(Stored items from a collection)

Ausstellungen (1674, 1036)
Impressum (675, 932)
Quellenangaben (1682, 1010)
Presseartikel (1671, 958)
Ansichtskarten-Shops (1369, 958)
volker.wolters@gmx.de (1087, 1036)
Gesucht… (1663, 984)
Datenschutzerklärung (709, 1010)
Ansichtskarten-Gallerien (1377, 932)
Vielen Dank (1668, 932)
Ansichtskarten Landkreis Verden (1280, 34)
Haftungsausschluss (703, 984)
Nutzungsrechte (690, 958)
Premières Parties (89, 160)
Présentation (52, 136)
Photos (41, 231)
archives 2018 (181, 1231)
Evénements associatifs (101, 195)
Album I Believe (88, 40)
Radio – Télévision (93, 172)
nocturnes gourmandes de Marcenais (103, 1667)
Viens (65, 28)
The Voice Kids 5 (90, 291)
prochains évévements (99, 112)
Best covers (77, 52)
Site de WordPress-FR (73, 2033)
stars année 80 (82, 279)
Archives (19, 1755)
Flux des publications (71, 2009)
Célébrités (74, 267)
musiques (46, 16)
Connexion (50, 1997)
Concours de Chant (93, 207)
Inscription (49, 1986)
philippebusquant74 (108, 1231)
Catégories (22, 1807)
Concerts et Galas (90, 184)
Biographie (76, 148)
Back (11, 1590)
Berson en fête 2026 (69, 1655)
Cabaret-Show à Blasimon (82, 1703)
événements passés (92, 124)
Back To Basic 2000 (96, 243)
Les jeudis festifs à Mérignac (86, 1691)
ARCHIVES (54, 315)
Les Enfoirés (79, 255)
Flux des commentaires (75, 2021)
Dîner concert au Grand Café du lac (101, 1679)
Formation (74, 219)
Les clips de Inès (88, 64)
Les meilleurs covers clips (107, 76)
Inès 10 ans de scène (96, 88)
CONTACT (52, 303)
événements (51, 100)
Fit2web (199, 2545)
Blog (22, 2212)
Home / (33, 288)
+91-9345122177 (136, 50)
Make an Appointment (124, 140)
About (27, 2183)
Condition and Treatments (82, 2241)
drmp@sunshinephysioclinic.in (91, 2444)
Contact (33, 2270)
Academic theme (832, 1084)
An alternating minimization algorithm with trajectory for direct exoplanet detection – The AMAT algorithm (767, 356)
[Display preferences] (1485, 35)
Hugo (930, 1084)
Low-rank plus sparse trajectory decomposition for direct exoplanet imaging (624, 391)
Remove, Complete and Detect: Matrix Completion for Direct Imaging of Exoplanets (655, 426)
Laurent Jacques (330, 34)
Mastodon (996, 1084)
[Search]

▶ _Task item_:
Reproduce, with no other lines, the one containing "Connexion (50, 1997)" and all lines after it through the end of the data above.

▶ _Written reply_:
Connexion (50, 1997)
Concours de Chant (93, 207)
Inscription (49, 1986)
philippebusquant74 (108, 1231)
Catégories (22, 1807)
Concerts et Galas (90, 184)
Biographie (76, 148)
Back (11, 1590)
Berson en fête 2026 (69, 1655)
Cabaret-Show à Blasimon (82, 1703)
événements passés (92, 124)
Back To Basic 2000 (96, 243)
Les jeudis festifs à Mérignac (86, 1691)
ARCHIVES (54, 315)
Les Enfoirés (79, 255)
Flux des commentaires (75, 2021)
Dîner concert au Grand Café du lac (101, 1679)
Formation (74, 219)
Les clips de Inès (88, 64)
Les meilleurs covers clips (107, 76)
Inès 10 ans de scène (96, 88)
CONTACT (52, 303)
événements (51, 100)
Fit2web (199, 2545)
Blog (22, 2212)
Home / (33, 288)
+91-9345122177 (136, 50)
Make an Appointment (124, 140)
About (27, 2183)
Condition and Treatments (82, 2241)
drmp@sunshinephysioclinic.in (91, 2444)
Contact (33, 2270)
Academic theme (832, 1084)
An alternating minimization algorithm with trajectory for direct exoplanet detection – The AMAT algorithm (767, 356)
[Display preferences] (1485, 35)
Hugo (930, 1084)
Low-rank plus sparse trajectory decomposition for direct exoplanet imaging (624, 391)
Remove, Complete and Detect: Matrix Completion for Direct Imaging of Exoplanets (655, 426)
Laurent Jacques (330, 34)
Mastodon (996, 1084)
[Search]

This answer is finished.